VIAGEM
APOSTÓLICA DO PAPA FRANCISCO
AO
QUÉNIA, UGANDA E REPÚBLICA CENTRO-AFRICANA
(25-30
DE NOVEMBRO DE 2015)
ENCONTRO
COM OS JOVENS
DISCURSO
DO SANTO PADRE
Estádio
Kasarani, Nairobi (Quénia)
Sexta-feira,
27 de Novembro de 2015
Muito obrigado pelo terço que rezastes por mim.
Obrigado, muito obrigado!
Obrigado pela vossa presença, pela vossa entusiasta
presença aqui! Obrigado, Linette e Manuel, pelas vossas reflexões.
Há uma pergunta que está na base de todas as
perguntas que me fizeram Linette e Manuel: «Porque acontecem as divisões, as
lutas, a guerra, a morte, o fanatismo, a destruição entre os jovens? Porque há
este desejo de nos autodestruirmos? Nas primeiras páginas da Bíblia, depois de
todas as maravilhas que Deus fez, um irmão mata o seu próprio irmão. O espírito
do mal leva-nos à destruição; o espírito do mal leva-nos à desunião, leva-nos
ao tribalismo, à corrupção, à dependência da droga... Leva-nos à destruição
através do fanatismo.

*****

**Tarefas a realizar:**
• 1. Enumere os males que, segundo a pergunta citada no discurso, acontecem entre os jovens.
• 2. Responda às seguintes perguntas sobre o discurso:
(a) Em que estádio decorreu o encontro com os jovens?
(b) A quem agradece o Papa pelas reflexões?
(c) Em que dia da semana foi proferido o discurso?

Dados de localização para capturas de ecrã:
*****

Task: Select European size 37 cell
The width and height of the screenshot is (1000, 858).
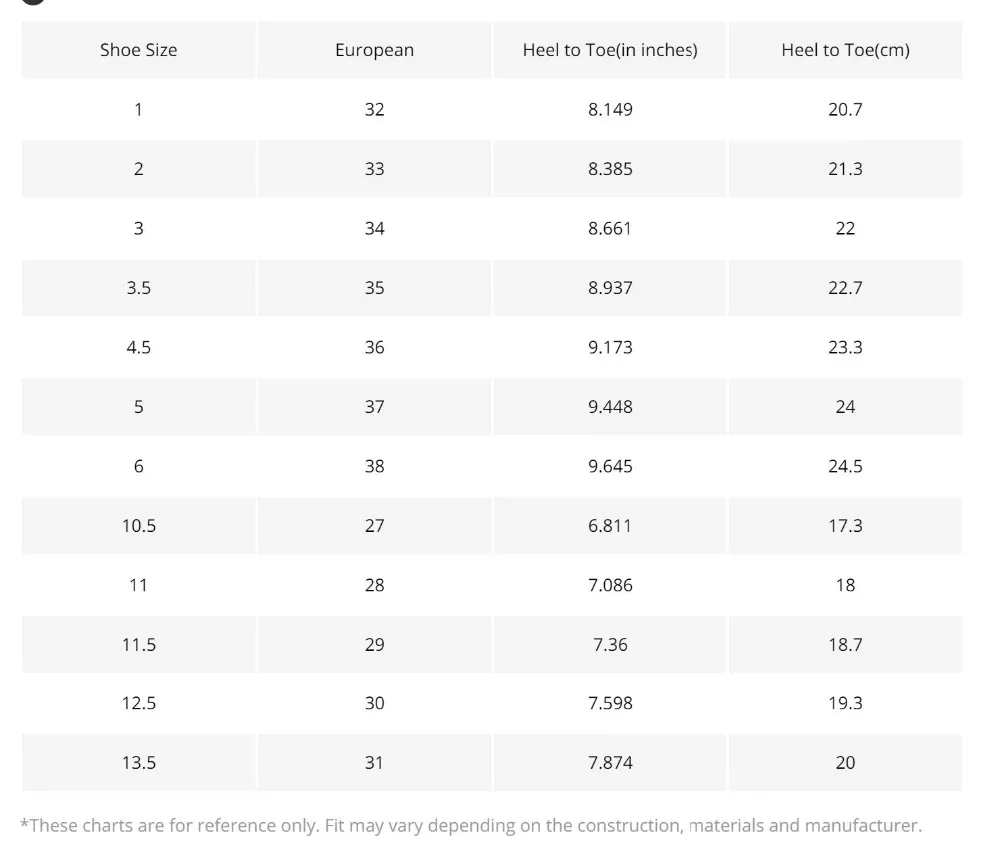Action: [374, 407]
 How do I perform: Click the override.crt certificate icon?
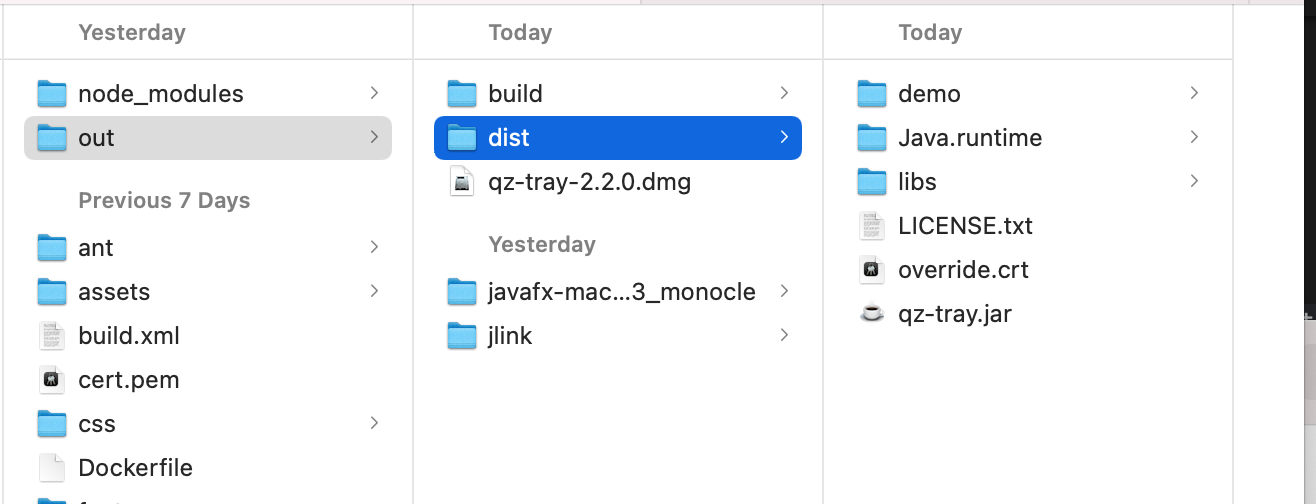tap(872, 270)
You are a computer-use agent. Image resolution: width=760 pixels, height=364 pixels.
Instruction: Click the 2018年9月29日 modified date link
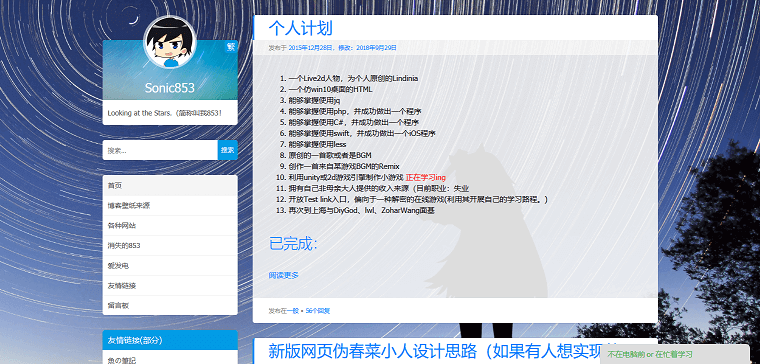[x=377, y=47]
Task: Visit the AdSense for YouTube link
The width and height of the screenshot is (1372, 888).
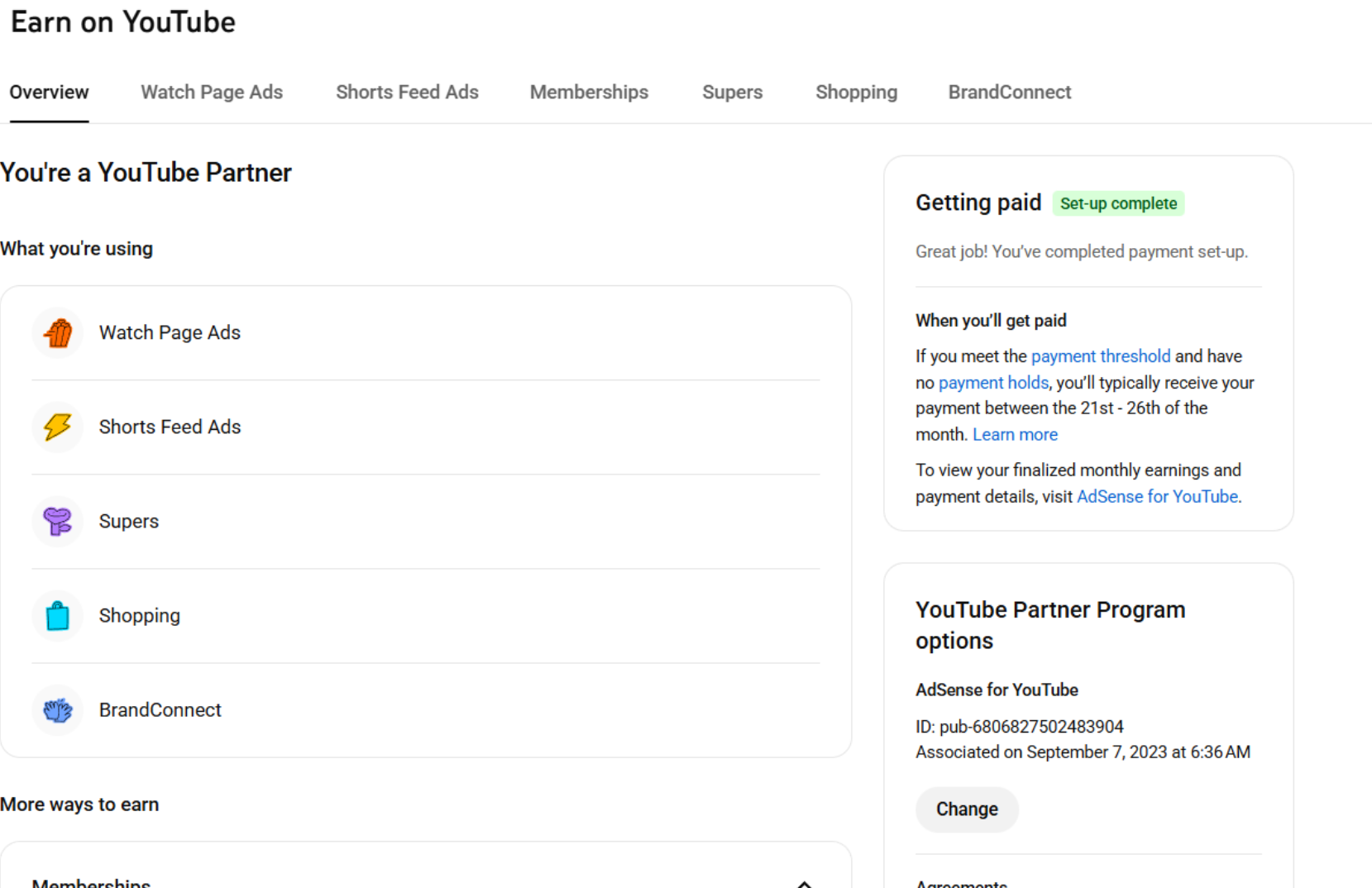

*****

**Respostas por ordem:**
• 1. As divisões, as lutas, a guerra, a morte, o fanatismo e a destruição.

• 2.
(a) No Estádio Kasarani, em Nairobi (Quénia).
(b) A Linette e a Manuel.
(c) Numa sexta-feira.